| What you have to do |
The lines to copy are those in the listing below that contain the word "Given".

─── Source material

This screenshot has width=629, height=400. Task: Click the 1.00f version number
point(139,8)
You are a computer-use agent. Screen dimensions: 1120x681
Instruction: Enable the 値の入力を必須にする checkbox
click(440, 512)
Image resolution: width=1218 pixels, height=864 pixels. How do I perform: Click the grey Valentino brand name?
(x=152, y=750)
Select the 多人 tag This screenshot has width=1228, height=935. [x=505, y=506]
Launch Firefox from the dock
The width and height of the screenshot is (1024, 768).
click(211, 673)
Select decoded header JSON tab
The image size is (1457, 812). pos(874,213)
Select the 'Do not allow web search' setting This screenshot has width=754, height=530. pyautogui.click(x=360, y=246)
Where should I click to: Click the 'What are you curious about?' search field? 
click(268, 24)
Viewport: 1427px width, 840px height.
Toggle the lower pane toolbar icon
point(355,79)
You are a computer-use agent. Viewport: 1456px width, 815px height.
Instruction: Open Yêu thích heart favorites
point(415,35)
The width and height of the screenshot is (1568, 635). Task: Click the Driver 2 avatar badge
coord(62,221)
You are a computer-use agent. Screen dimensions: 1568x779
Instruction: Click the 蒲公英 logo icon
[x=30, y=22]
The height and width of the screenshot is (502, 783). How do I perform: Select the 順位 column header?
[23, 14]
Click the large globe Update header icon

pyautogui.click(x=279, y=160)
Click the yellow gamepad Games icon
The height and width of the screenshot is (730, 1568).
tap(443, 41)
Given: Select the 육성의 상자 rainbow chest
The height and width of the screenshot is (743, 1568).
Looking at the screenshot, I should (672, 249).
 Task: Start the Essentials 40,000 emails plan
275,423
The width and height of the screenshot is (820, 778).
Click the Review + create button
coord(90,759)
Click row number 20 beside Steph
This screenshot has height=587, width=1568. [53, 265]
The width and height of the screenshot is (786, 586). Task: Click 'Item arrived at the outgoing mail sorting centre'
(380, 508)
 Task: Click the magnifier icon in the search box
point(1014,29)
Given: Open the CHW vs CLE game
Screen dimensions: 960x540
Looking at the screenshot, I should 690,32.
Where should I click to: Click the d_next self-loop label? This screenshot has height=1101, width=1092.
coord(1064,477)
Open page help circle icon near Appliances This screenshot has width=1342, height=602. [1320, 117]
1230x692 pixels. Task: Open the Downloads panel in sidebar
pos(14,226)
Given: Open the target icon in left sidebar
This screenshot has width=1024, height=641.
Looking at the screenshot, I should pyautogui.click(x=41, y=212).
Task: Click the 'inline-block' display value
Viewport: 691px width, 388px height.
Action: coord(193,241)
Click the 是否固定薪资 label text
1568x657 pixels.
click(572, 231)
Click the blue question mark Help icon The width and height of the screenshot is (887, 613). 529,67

──────

| Response for this exercise |
Given: Select the 육성의 상자 rainbow chest
Given: Open the CHW vs CLE game
Given: Open the target icon in left sidebar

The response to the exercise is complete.